17 août 2020
Les peuples aiment bien renvoyer au passé le plus lointain les origines des situations présentes. Il en est ainsi des relations de la France avec le Liban ou au moins avec les maronites qui remonteraient aux croisades. On évoque ainsi une lettre de Saint Louis aux maronites dont l’inconvénient est d’avoir été écrite dans les années 1840.
Plus sérieuse est la prétention française d’exercer à partir du XVIIe siècle une protection sur les catholiques orientaux, dont les maronites, mais elle est largement fictive et les instructions diplomatiques rappellent régulièrement aux agents de ne pas s’immiscer dans les querelles entre Églises chrétiennes.

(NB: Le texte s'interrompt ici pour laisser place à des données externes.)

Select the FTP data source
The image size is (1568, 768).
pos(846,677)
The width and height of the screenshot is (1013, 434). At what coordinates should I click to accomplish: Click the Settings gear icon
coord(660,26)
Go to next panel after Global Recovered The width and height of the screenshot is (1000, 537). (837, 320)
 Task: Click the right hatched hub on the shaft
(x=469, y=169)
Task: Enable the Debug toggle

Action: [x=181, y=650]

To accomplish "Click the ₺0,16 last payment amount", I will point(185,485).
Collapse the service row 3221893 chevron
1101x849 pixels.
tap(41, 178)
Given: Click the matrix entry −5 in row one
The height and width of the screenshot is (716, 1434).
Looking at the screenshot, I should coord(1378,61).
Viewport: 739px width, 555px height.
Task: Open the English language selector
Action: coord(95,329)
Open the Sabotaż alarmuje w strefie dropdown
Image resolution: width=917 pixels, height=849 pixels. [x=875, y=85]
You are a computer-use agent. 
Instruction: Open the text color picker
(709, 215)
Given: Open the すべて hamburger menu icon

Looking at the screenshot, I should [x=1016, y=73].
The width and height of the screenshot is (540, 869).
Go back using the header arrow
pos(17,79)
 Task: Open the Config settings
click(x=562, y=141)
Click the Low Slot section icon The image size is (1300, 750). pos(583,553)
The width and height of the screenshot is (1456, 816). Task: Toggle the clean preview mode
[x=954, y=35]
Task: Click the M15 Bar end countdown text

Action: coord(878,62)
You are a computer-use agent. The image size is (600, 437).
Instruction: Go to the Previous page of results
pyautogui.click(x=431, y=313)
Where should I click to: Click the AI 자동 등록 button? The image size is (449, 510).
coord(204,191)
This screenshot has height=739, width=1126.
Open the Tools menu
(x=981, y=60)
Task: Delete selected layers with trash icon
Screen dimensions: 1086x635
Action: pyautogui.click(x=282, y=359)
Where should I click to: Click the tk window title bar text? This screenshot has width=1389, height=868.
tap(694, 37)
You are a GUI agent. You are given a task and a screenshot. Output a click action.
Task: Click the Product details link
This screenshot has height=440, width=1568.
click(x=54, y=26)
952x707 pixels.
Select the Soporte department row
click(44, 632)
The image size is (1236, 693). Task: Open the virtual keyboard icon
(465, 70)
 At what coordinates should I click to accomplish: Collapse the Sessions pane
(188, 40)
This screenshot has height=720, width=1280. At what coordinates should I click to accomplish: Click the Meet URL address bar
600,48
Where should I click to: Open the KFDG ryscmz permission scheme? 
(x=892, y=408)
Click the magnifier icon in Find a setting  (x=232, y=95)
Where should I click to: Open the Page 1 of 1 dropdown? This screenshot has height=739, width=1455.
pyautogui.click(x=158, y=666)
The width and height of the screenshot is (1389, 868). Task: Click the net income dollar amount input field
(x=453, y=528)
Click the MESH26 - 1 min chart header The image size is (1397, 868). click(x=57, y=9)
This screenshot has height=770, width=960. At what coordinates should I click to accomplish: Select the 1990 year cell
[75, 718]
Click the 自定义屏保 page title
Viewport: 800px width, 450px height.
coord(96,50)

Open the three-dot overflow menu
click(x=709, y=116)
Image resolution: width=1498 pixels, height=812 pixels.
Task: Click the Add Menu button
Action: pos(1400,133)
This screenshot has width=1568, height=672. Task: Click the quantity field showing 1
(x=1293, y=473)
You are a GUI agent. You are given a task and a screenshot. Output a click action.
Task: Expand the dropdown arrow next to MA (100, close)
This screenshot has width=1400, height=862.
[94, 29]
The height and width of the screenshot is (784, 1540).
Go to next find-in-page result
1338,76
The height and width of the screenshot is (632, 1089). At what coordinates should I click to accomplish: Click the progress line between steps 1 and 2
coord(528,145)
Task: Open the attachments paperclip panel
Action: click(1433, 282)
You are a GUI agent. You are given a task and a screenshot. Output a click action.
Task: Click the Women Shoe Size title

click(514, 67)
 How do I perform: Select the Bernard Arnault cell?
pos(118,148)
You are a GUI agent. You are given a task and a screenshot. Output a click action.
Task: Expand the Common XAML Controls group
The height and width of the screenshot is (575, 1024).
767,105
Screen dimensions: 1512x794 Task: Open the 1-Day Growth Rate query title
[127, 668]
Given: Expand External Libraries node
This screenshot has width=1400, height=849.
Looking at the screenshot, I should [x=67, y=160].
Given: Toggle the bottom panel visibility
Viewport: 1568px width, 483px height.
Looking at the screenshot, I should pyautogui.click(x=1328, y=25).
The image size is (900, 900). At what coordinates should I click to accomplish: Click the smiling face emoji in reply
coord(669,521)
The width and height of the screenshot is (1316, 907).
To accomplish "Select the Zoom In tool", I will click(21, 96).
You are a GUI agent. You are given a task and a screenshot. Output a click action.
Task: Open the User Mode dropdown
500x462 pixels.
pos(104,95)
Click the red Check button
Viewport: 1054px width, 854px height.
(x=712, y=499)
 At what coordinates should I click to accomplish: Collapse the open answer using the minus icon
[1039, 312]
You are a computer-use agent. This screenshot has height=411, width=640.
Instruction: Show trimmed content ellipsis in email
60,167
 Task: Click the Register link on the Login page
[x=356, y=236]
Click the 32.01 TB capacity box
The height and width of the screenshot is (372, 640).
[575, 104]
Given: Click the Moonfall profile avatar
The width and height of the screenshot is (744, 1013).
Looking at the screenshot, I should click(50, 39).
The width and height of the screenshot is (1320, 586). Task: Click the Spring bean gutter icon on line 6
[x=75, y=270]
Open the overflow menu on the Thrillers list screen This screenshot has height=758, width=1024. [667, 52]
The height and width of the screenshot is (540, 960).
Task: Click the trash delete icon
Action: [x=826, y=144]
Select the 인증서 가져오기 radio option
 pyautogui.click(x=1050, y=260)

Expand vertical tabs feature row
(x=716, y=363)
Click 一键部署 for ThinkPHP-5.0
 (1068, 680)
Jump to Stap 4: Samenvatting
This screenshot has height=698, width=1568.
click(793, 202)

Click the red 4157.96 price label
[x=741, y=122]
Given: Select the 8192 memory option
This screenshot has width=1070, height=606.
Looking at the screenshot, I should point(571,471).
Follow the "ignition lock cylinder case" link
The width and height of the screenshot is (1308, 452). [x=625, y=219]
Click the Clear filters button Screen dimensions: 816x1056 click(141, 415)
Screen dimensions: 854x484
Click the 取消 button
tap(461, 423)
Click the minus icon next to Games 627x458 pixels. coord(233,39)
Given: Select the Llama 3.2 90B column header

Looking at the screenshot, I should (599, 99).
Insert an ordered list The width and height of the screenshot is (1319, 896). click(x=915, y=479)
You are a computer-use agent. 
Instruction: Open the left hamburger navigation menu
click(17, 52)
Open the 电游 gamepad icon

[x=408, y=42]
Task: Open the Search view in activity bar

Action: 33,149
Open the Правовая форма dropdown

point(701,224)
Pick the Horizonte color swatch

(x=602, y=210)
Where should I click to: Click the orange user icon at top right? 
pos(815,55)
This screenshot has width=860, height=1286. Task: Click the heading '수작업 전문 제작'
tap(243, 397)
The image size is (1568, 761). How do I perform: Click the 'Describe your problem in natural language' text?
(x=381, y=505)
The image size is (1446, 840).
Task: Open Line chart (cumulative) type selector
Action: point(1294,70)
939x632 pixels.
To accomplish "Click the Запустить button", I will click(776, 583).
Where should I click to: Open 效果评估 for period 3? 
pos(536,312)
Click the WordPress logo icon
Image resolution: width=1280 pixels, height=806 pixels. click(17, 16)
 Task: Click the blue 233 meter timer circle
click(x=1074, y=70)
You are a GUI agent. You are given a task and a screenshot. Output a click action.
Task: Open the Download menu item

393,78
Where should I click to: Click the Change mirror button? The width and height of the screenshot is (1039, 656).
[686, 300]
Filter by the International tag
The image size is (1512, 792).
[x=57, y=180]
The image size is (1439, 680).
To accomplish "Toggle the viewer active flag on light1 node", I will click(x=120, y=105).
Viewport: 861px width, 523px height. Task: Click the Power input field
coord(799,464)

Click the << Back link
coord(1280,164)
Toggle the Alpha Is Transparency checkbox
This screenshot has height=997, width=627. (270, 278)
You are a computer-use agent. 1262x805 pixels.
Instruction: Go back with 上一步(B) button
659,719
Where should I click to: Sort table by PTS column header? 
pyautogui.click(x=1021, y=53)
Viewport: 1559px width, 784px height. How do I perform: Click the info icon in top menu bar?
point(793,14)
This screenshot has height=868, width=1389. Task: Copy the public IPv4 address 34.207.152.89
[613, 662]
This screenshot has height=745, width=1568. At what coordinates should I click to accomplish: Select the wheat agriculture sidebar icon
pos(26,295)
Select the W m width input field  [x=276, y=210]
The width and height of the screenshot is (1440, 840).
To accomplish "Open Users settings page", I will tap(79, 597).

Ces catholiques ottomans, grâce à l’action des missionnaires européens, connaissent la réforme catholique d’après le concile de Trente et la question centrale devient la latinisation des rites. Les élèves venus des collèges romains sont les pionniers de la diffusion de la connaissance de la culture arabe dans l’Europe catholique. Quatre maronites ont été professeurs d’arabe et de syriaque au Collège de France au XVIIe siècle.
Mais ce sont les Druzes qui établissent pour la première fois l’idée d’une relation privilégiée avec la France en se faisant passer pour les descendants d’un groupe de croisés mené par le comte de Dreux.
La grande rencontre a lieu au XIXe siècle, surtout dans les années 1840, quand le protestant Guizot fait de la France la protectrice des chrétiens catholiques face aux Druzes protégés par la Grande-Bretagne. Dans les assemblées de la monarchie de Juillet, la droite catholique se pose en défenseur de ceux que l’on commence à appeler les « Français de l’Orient ».
En 1860, après de sanglants affrontements entre chrétiens et musulmans, Napoléon III envoie une armée au Liban, au nom de l’Europe et de ce que l’on pourrait définir comme un devoir d’ingérence.
Sous la IIIe République commençante, le français devient la langue de modernisation des communautés chrétiennes et musulmanes créant le bilinguisme libanais grâce à la mise en place d’un réseau dense d’écoles missionnaires catholiques et éventuellement protestantes (plus les écoles juives de l’Alliance israélite universelle). Le résultat est le développement d’une civilisation levantine de l’échange allant d’Alexandrie à Salonique et dont le Liban est le fleuron.
Avec orgueil, les journalistes français parlent alors d’une « France du Levant ».
C’est pour maintenir cette position que la France bataille pour obtenir le mandat de la SDN sur la Syrie et le Liban au lendemain de la Première Guerre mondiale. L’État du Grand Liban est créé le 1er septembre 1920. Il deviendra la République libanaise en 1926.
Tout en s’appuyant sur les chrétiens, les Français œuvrent à intégrer les musulmans dans le nouvel État ce qui a pour conséquence de pérenniser la répartition des fonctions politiques et des emplois administratifs sur une base confessionnelle.
Après l’indépendance en 1945, la présence culturelle française s’amplifie encore avec des écoles et des universités francophones dont certaines sont habilitées à décerner des diplômes français. Politiquement, Paris travaille à maintenir une protection du pays dans la tourmente moyen-orientale d’où la vigueur de la réaction du général de Gaulle après l’attaque israélienne contre l’aéroport de Beyrouth en décembre 1968.
Durant les années de la guerre civile (1975-1990), la France multiplie les efforts de médiation entre les parties combattantes, intervient militairement dans certains épisodes et sera le lieu d’accueil de nombreux Libanais de toutes les confessions. Il existe ainsi aujourd’hui beaucoup de binationaux ou de descendants de Libanais dans la société française.
Politiquement, Jacques Chirac a réussi à construire une relation forte avec les musulmans sunnites, ce qui a été maintenu par ses successeurs. De même, les chiites libanais sont devenus des porteurs de la francophonie en particulier dans la diaspora d’Afrique de l’Ouest, mais aussi en Amérique du Nord où la culture française est devenue un trait d’union pour les Arabes venus du Maghreb comme du Levant.
Cette longue histoire fait que les Libanais ont une part d’identité française en eux et que les Français ne peuvent leur être étrangers.